Patients with Celiac disease suffer from a chronic hereditary systemic autoimmune and inflammatory condition triggered by eating gluten, which then damages the lining of the small intestine, causing pain and a constellation of uncomfortable symptoms in the GI tract.
Thousand Oaks, Calif.-based Amgen shelved AMG 714 in 2008 after its trials using it to treat rheumatoid arthritis and psoriasis didn’t appear to poised to compete with a higher standard of care provided by competitors. But those trials did show that patients treated saw a 20 percent improvement of Celiac-type symptoms in 60 percent of the patients in a 280-patient study--data that has made Celimmune decide to buy the drug in the hopes of revamping it as a new TNF candidate.

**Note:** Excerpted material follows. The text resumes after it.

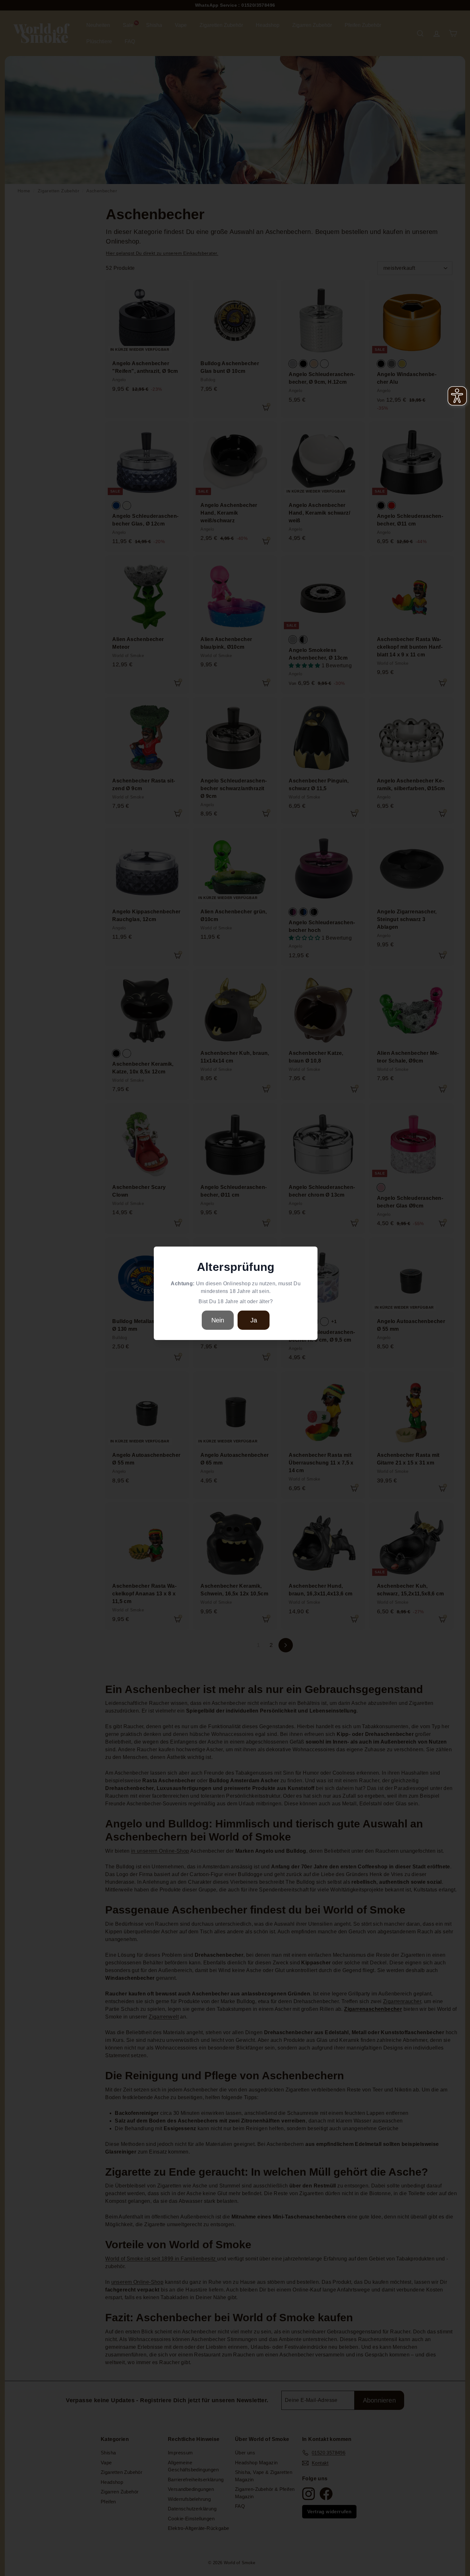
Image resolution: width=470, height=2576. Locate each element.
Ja (253, 1320)
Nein (217, 1320)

Leon said that Celimmune is “delighted” to license an experimental therapeutic that will test one of the main hypotheses in the pathophysiology of celiac disease, namely that IL-15 plays a central role in RCD and non-responsive celiac disease.
“IL-15 appears to be an essential, non-redundant, growth factor for those intraepithelial lymphocytes that cause intestinal mucosal atrophy and pathological progression to lymphoma in RCD,” said Leon. “IL-15 has been shown to be one of the key factors in the loss of tolerance to food antigens, and also is believed to be involved in Crohn's disease and other autoimmune diseases."
The idea that old drugs can be given new lives is a perennial favorite in the world of biotech, where effective therapies can often be stumbled on only as peripheral perks when a study or trial falls through. It has also worked in the past for other companies, wrote Ben Fidler, a columnist at Xconomy.
“Other startups have succeeded with similar strategies. Atlas Ventures, for instance, formed Arteaus Therapeutics in 2011 to take a molecule from Eli Lilly and Company for migraines, generate proof of concept, and sell it back,” wrote Fidler. “Stromedix similarly took a shelved fibrosis drug from Biogen Idec , advanced it, and thenflipped it back to its old owner. The difference with Celimmune is it aims to stay independent and do these types of deals more than once.”